Extract to read:
---

# Walthamstow Greyhound Stadium - March 2011



## nelly (Apr 1, 2011)

Walthamstow Stadium







Opened in 1933 by William Chandler. It had a larger attendance and income from gambling than any other dog racing track in the UK, And was at one time the largest track in the UK with capacity for over 5,000 spectators.

It’s popularity waned and, in 2008, it closed.

There has been quite a large campaign to bring it back to life including a 20,000 signature petition

https://saveourstow.wordpress.com/






Developers London & Quadrant (L&Q) took ownership of the iconic site two years ago. Since buying the site, L&Q have infuriated campaigners by failing to submit planning applications or accept offers to buy or lease the site.

Infact a £9m bid by businessman and greyhound enthusiast Bob Morton was rejected by the owners

http://www.bbc.co.uk/news/uk-england-london-11103349

*Trivia bit!!!*

The front and back cover of the Blur album Parklife were shot at the stadium





Explored with Skeleton Key, Priority 7 and a newly met non member, although that is hopefully about to change











We had heard all about the free roaming guard dog and had even seen a picture of it on another forum, but that was dated a year ago and we were hoping that it was old news.






















I kid you not, I had a sandwich bag full of chopped up sausage tied to my belt, I had seen the photo and I wasn't about to become a dog chew, the plan was, if the dog found us then rip open the bag, throw the grub at it, trip SK over and the run like F##K


























We had only been in the first grandstand building for a couple of minutes when we heard somebody walking about on the floor above.











Then it was out of the first bar and towards the seating area and the second section of the building, this is when we started noticing the dog crap dotted all over the floor, not good!!!

---

Information provided:
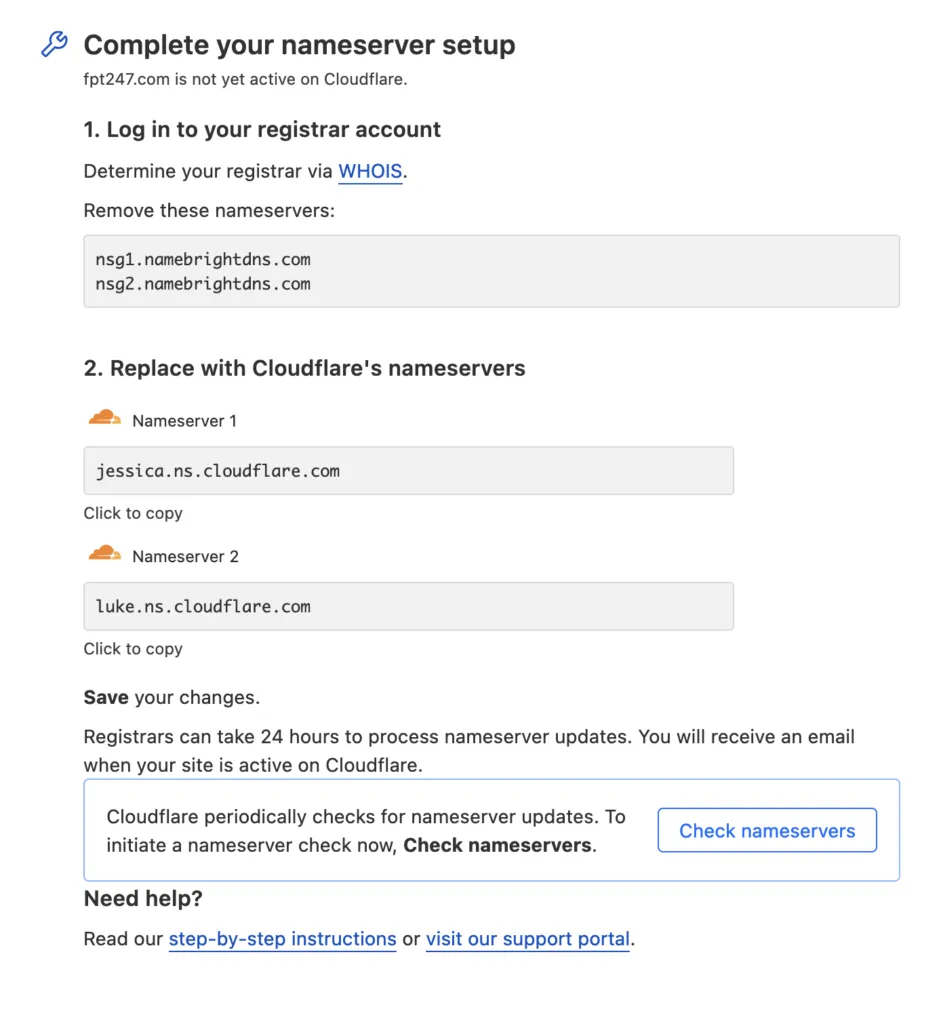Click the 'Nameserver 1' label
This screenshot has height=1024, width=941.
(x=184, y=421)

---

Problem to solve: In the Walthamstow Stadium post, why did the poster tie a bag of chopped sausage to their belt? Answer in one to three sentences.

Exercise response: The poster had heard about the free-roaming guard dog, had seen a photo of it, and did not want to become a dog chew. If the dog found the group, the plan was to rip open the bag and throw the food at it, then run.